Now that we’ve all had some time to play with the framework, we’ve found out what we’re really trading away when we use SwiftUI, at least for now. One of the major things? The vast array of components and configurability available through UIKit.

You’ve probably found through experimenting with the new framework that there are things missing. Entire UIKit components are missing, and things like the broad number of properties you could set on TextFields, and the common pull-to-refresh control are missing.

You really don’t want to continue down the UIKit road. You want to go all in on SwiftUI now; it’s the future of development for all Apple platforms. “But how am I going to get back these features?”

This is where UIViewRepresentable comes in. Apple knew that SwiftUI was not going to be a complete port of UIKit for its first version, and so they provided this protocol which you can implement on a View struct to wrap a UIKit control, making it usable in SwiftUI. Let’s see an example how to use this: getting the pull-to-refresh functionality on a scroll view.


UIViewRepresentable works very similarly to a standard SwiftUI View, but specifies additional methods to implement:

  • makeUIView(context:)
  • updateUIView(uiView:context:)
  • makeCoordinator:

The first two methods are required, and construct the UIView, and update it when the view’s state changes, respectively.

For some components, this is sufficient, if you don’t need to handle any events. If you need an object that will receive events, you will need what UIViewRepresentable calls a coordinator to receive those events. That is where makeCoordinator comes in; it constructs the object that will receive those events, which you will configure the control to use in makeUIView.

With that in mind, here is our sample UIViewRepresentable, which wraps a UIKit UIScrollView:

struct LegacyScrollView : UIViewRepresentable {
    // any data state, like @State/@Binding/etc, if needed

    func makeCoordinator() -> Coordinator {
        Coordinator(self)
    }

    func makeUIView(context: Context) -> UIScrollView {
        let control = UIScrollView()
        control.refreshControl = UIRefreshControl()
        control.refreshControl?.addTarget(context.coordinator, action:
            #selector(Coordinator.handleRefreshControl),
                                          for: .valueChanged)
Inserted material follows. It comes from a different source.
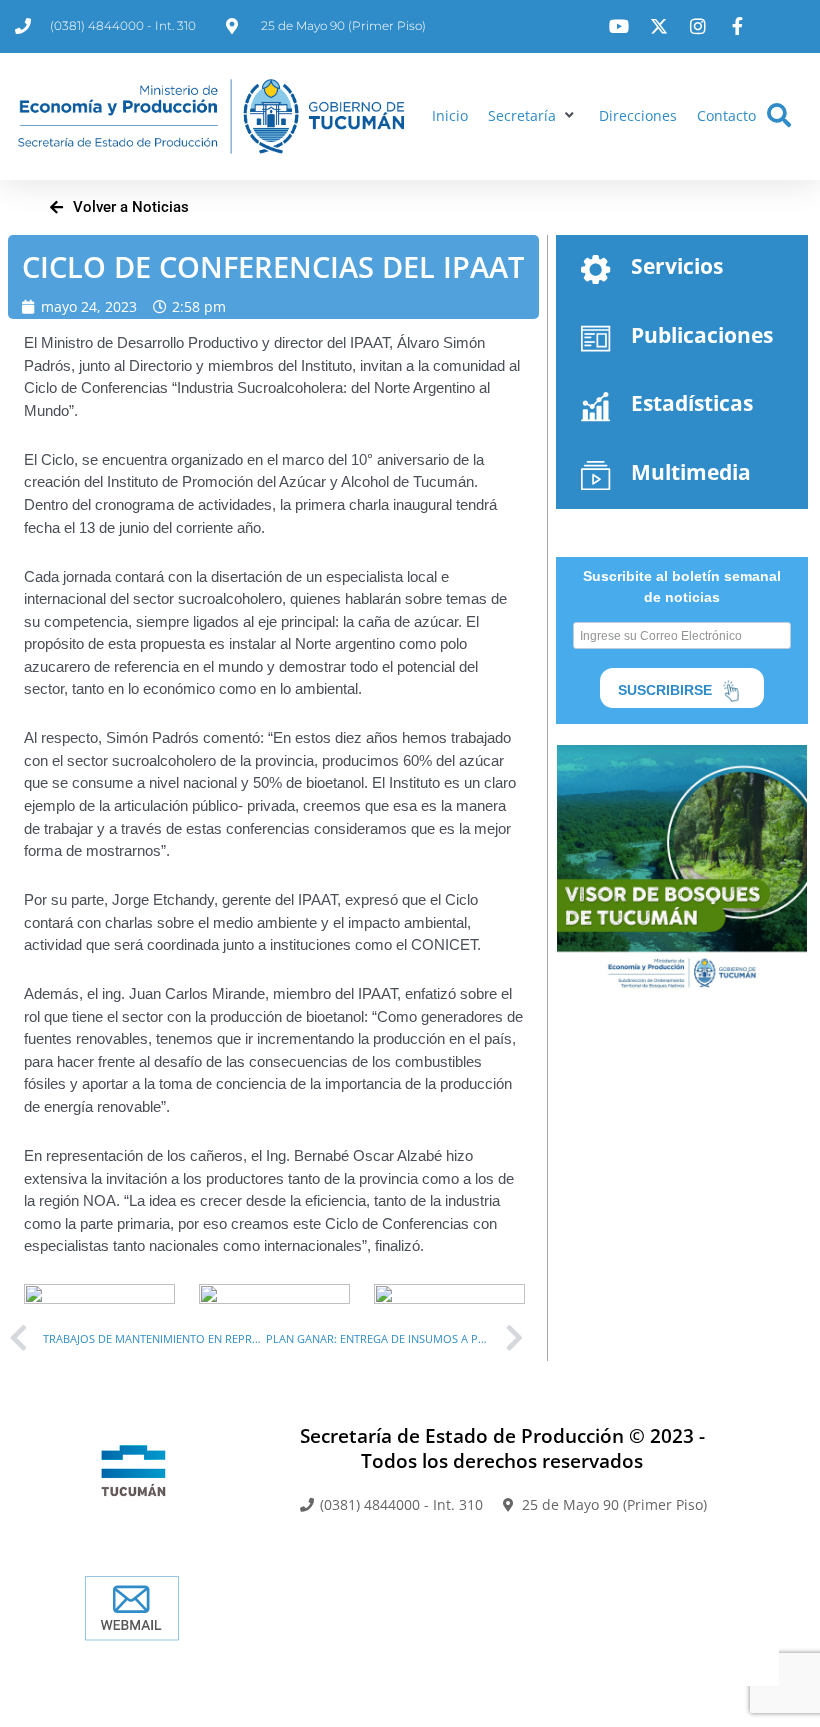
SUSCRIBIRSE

        // Simply to give some content to see in the app
        let label = UILabel(frame: CGRect(x: 0, y: 0, width: 200, height: 30))
        label.text = "Scroll View Content"
        control.addSubview(label)

        return control
    }


    func updateUIView(_ uiView: UIScrollView, context: Context) {
        // code to update scroll view from view state, if needed
    }

    class Coordinator: NSObject {
        var control: LegacyScrollView

        init(_ control: LegacyScrollView) {
            self.control = control
        }

        @objc func handleRefreshControl(sender: UIRefreshControl) {
            // handle the refresh event

            sender.endRefreshing()
        }
    }
}

makeUIView is where the UIScrollView is constructed with the UIRefreshControl. In this example, there is a hardcoded UILabel, but you can put any children for the UIScrollView in here. (Aside: You could even make a constructor for LegacyScrollView which would take SwiftUI Views, and wrap them in a UIHostingController, allowing you to use SwiftUI Views in your wrapped UIKit view, but that is beyond the scope of this article.)

Note that makeUIView makes use of the context argument passed in. The context argument contains a few properties, but the most important one is the coordinator, which SwiftUI set earlier by calling the makeCoordinator function on our class. So now we can set the handleRefreshControl to handle the refresh control when it is pulled down, triggering the refresh logic, and then ending the refresh cycle.

If this control had any state variables, then updateUIView would be the place to update the UIScrollView to reflect them on the screen. updateUIView should get called anytime the state variables on your control are changed, just like the SwiftUI View body property.

SwiftUI is going to be growing for a long time, slowly integrating pieces of UIKit functionality over that time. But if you’re ready to use SwiftUI now, but still want some of that missing functionality from UIKit, UIViewRepresentables are going to be your way to get both with (relatively) little fuss.